Insufficient brakes applied to cars placed in a siding led to January 2012 train collision near Hanlon, Alberta
Gatineau, Quebec, 24 April 2013 — The Transportation Safety Board of Canada investigation report (R12E0004) released today into the main-track collision between 13 uncontrolled and loaded coal cars and a stationary train has cited the inadequate use of hand brakes on the loaded coal cars as the main cause of the January 2012 accident near Hanlon, Alberta.
On 18 January 2012, at 12:12 Mountain Standard Time (MST), 13 loaded coal cars, which had been set-off on a siding, rolled uncontrolled northward and collided with a stationary train at Mile 44.5 on the Grande Cache Subdivision. Nine of the 13 cars and the 3 leading locomotives from the train derailed. Two crew members sustained minor injuries and were treated on site. The third crew member was seriously injured and was air-lifted to hospital in Hinton, Alberta. Approximately 2800 litres of fuel and 740 tons of coal were spilled. About 250 feet of track was damaged.
The investigation found that only one hand brake had been set to secure the coal cars (instead of two as required) and that the manner in which the brake effectiveness test was carried out was inadequate. The cars were left with a hand brake application that was insufficient by itself to hold the cars stationary. When the air brake application bled off, the cars began to roll away.
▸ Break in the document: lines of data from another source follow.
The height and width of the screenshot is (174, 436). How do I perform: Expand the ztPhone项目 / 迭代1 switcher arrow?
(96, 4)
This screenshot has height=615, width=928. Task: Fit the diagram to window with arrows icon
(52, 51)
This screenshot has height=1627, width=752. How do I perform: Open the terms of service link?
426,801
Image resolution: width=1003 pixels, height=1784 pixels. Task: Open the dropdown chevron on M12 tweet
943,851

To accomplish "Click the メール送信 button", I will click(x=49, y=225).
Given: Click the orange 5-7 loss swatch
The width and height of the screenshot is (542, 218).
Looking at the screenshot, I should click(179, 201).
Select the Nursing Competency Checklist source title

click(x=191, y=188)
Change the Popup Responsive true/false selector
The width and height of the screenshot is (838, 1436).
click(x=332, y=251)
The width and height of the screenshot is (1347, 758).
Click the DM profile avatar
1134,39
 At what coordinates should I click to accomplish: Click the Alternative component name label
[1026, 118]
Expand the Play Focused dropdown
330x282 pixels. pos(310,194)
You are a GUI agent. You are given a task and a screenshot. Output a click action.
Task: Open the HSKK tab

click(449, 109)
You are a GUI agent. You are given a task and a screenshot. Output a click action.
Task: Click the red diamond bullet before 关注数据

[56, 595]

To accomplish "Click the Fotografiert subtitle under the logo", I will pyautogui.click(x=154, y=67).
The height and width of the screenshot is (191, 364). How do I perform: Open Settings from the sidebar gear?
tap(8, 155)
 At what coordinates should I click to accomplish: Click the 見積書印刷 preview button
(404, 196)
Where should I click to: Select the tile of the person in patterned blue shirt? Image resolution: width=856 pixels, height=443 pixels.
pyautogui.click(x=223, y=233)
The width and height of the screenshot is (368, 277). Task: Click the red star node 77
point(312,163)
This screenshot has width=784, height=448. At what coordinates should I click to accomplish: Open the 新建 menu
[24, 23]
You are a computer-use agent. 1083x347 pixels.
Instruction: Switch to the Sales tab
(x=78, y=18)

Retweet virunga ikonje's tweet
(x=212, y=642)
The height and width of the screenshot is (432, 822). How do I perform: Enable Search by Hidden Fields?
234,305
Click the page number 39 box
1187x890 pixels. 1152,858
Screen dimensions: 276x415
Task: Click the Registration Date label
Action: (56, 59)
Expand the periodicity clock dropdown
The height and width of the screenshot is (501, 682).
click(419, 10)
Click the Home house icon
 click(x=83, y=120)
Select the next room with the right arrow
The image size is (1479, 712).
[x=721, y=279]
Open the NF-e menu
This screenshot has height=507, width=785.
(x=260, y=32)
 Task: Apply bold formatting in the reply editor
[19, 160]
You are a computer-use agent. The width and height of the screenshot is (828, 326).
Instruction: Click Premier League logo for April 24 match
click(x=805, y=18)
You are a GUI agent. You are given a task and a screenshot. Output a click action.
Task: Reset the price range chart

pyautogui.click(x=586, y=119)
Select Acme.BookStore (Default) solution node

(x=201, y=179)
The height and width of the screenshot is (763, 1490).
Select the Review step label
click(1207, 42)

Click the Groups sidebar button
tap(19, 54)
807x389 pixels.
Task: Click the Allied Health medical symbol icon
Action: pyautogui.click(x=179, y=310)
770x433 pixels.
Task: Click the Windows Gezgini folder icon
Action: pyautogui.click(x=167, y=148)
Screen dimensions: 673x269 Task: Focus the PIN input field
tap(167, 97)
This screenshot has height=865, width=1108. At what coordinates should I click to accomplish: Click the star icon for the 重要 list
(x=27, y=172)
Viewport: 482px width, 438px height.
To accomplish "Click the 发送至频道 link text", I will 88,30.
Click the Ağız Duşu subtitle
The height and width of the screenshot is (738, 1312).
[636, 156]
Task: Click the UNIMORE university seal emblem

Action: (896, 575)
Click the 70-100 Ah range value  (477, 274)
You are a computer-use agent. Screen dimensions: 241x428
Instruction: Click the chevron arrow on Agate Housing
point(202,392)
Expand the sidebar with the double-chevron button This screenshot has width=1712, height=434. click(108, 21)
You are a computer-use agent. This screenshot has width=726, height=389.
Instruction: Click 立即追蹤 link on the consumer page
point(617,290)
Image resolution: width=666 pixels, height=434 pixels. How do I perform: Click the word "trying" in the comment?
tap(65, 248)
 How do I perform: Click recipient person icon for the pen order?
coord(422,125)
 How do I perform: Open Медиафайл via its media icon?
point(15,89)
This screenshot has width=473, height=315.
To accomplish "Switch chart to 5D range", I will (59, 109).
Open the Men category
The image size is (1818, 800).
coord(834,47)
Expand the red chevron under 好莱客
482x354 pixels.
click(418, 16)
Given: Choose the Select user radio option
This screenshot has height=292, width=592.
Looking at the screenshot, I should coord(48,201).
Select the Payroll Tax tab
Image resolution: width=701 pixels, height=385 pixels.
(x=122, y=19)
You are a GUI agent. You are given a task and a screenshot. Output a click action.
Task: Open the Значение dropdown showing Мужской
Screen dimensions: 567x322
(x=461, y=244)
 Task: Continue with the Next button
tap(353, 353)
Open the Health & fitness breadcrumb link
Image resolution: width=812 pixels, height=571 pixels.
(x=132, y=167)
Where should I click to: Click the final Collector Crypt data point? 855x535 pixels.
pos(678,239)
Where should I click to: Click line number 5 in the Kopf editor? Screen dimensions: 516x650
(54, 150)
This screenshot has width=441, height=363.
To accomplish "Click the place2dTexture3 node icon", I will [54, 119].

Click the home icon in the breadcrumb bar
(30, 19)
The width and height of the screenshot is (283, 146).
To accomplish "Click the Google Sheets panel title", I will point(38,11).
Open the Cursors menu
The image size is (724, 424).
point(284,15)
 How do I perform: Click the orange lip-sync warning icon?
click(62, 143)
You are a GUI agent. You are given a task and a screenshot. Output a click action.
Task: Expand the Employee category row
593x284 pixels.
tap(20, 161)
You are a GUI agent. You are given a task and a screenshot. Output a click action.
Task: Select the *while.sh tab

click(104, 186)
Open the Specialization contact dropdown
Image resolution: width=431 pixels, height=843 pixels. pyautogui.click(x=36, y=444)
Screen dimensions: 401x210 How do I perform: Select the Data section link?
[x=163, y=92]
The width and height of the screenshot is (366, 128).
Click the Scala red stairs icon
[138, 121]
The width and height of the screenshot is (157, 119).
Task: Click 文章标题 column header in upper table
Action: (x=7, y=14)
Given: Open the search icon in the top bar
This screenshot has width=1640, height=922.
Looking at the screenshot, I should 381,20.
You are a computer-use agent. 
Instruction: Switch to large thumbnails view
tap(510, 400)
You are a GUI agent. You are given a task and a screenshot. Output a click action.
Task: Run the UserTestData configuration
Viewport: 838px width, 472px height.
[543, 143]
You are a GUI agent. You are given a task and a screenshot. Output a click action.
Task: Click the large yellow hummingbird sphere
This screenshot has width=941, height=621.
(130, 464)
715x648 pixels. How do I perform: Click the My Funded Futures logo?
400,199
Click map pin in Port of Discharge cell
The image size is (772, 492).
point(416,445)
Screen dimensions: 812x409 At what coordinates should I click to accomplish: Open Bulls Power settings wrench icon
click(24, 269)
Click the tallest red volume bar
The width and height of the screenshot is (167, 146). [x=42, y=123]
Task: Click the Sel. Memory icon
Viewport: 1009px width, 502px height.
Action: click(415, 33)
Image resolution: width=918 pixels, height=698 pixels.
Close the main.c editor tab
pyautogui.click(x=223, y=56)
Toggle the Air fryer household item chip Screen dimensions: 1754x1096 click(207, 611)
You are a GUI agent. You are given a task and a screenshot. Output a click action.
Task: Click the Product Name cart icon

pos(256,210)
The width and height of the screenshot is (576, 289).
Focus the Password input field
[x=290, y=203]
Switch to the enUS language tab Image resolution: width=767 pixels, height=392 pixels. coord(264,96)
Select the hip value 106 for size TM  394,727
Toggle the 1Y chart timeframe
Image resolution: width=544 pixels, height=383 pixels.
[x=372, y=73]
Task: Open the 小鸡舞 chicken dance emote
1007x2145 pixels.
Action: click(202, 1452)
After the accident, Canadian National (CN) revised its operating instructions, doubling the number of required hand brakes on the Grande Cache Subdivision, and installed special derails at the Hanlon siding to prevent cars from accidentally rolling back onto the main track.
The TSB is an independent agency that investigates marine, pipeline, railway and aviation transportation occurrences. Its sole aim is the advancement of transportation safety. It is not the function of the Board to assign fault or determine civil or criminal liability.